## SHORT EXERCISE:
Copy out the forum thread below about finding horse livery near East Croydon, word for word and in full.

## PAGE EXCERPT:
---------------

# Livery in East Croydon area



## Voxhorse (31 December 2013)

Any stables with Livery close to East Croydon ie Addiscombe , Elmers End , Beckenham Junction.


Many thanks in advance


----------



## EstherYoung (31 December 2013)

I think you'll struggle with those three locations. When I lived there, there was absolutely nothing, and it's even more built up now. If you can stretch to Sanderstead, New Addington or Warlingham you'll have much more choice and much better riding to boot.

ps If you're wanting to stick on the tram route, you might be as well looking at Wimbledon too (although then you're talking expensive)


----------



## molly7886 (31 December 2013)

There used to be yard near to Lodge Lane going from Addiscombe towards Addington. I think it was called Haethfields Farm or something like that. Other than that you'd be struggling as not a very rural area. Keston isn't far away though and as stated above Warlingham is pretty horsy


----------



## Voxhorse (31 December 2013)

Thank you guys  Esther, I had a feeling this area was not so good for options, New Addington could be ok, any places close to the tramlink there that you know of ?

Like you say, Wimbledon is pricey but so easy to get to...

Thanks for your help  x


----------



## EstherYoung (31 December 2013)

Unfortunately I haven't lived down that way for years, so I can't help - a lot of the places I used to know are now houses or golf courses. If heathfields is still there, that would be close-ish to the tram (near Shirley Hills). When I've been down to visit my mother I have seen the odd horse riding out so there must be at least one yard locally still.


----------



## minimex2 (1 January 2014)

Church Farm is right next to Woldingham Station (which is on East Croydon train line).  Heathfields is still there but large mixed herd.  Few in Keston but without car youd be walking down dark country lanes.  Wickham Farm in West Wickham about 10 mins from bus stop (or cut across field 5 mins).  

Im in area so feel free to pm me as have probably looked at everything in a 10 mile radius we we moved.


----------



## Voxhorse (1 January 2014)

Wish I had not sold my car  anyway, have found some leads with good public transport links 

Will PM you minimex2 x


----------

---------------

## EXTRACTED INFORMATION:
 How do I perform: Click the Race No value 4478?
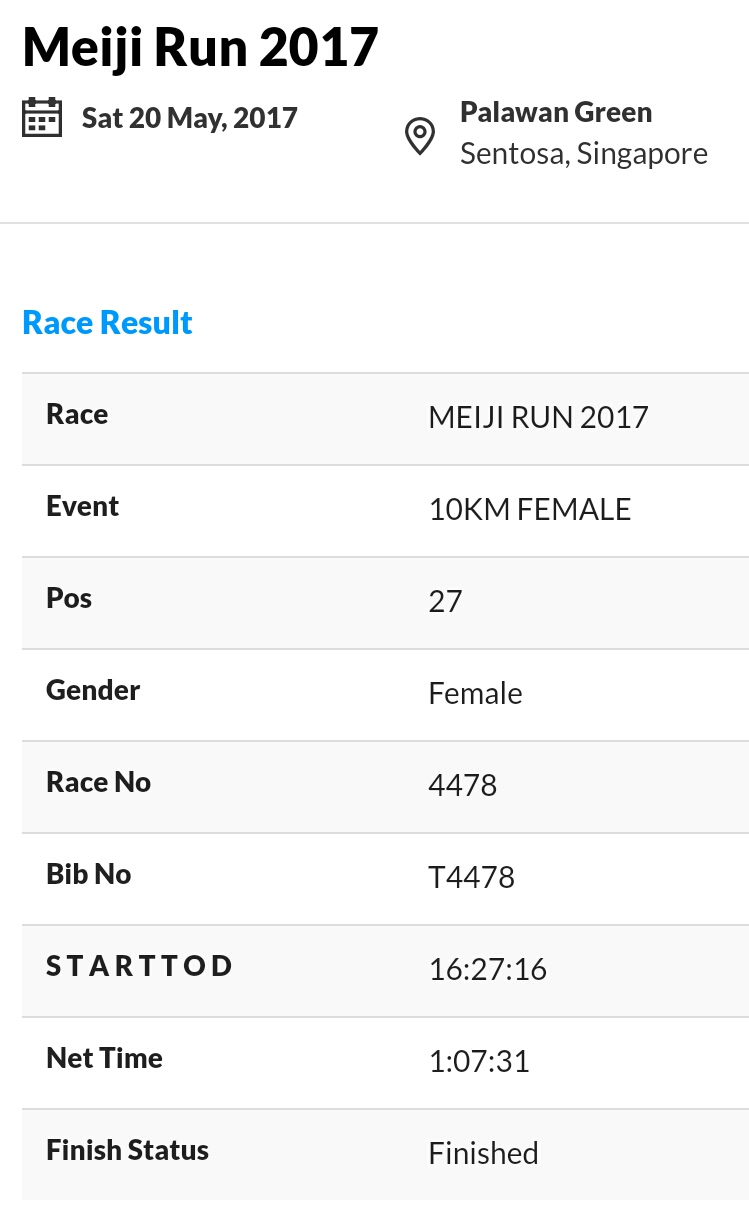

---------------

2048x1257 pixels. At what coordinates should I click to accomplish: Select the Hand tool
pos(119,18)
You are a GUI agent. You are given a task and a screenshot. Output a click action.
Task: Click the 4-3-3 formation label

---------------

## TASK SOLUTION:
# Livery in East Croydon area



## Voxhorse (31 December 2013)

Any stables with Livery close to East Croydon ie Addiscombe , Elmers End , Beckenham Junction.


Many thanks in advance


----------



## EstherYoung (31 December 2013)

I think you'll struggle with those three locations. When I lived there, there was absolutely nothing, and it's even more built up now. If you can stretch to Sanderstead, New Addington or Warlingham you'll have much more choice and much better riding to boot.

ps If you're wanting to stick on the tram route, you might be as well looking at Wimbledon too (although then you're talking expensive)


----------



## molly7886 (31 December 2013)

There used to be yard near to Lodge Lane going from Addiscombe towards Addington. I think it was called Haethfields Farm or something like that. Other than that you'd be struggling as not a very rural area. Keston isn't far away though and as stated above Warlingham is pretty horsy


----------



## Voxhorse (31 December 2013)

Thank you guys  Esther, I had a feeling this area was not so good for options, New Addington could be ok, any places close to the tramlink there that you know of ?

Like you say, Wimbledon is pricey but so easy to get to...

Thanks for your help  x


----------



## EstherYoung (31 December 2013)

Unfortunately I haven't lived down that way for years, so I can't help - a lot of the places I used to know are now houses or golf courses. If heathfields is still there, that would be close-ish to the tram (near Shirley Hills). When I've been down to visit my mother I have seen the odd horse riding out so there must be at least one yard locally still.


----------



## minimex2 (1 January 2014)

Church Farm is right next to Woldingham Station (which is on East Croydon train line).  Heathfields is still there but large mixed herd.  Few in Keston but without car youd be walking down dark country lanes.  Wickham Farm in West Wickham about 10 mins from bus stop (or cut across field 5 mins).  

Im in area so feel free to pm me as have probably looked at everything in a 10 mile radius we we moved.


----------



## Voxhorse (1 January 2014)

Wish I had not sold my car  anyway, have found some leads with good public transport links 

Will PM you minimex2 x


----------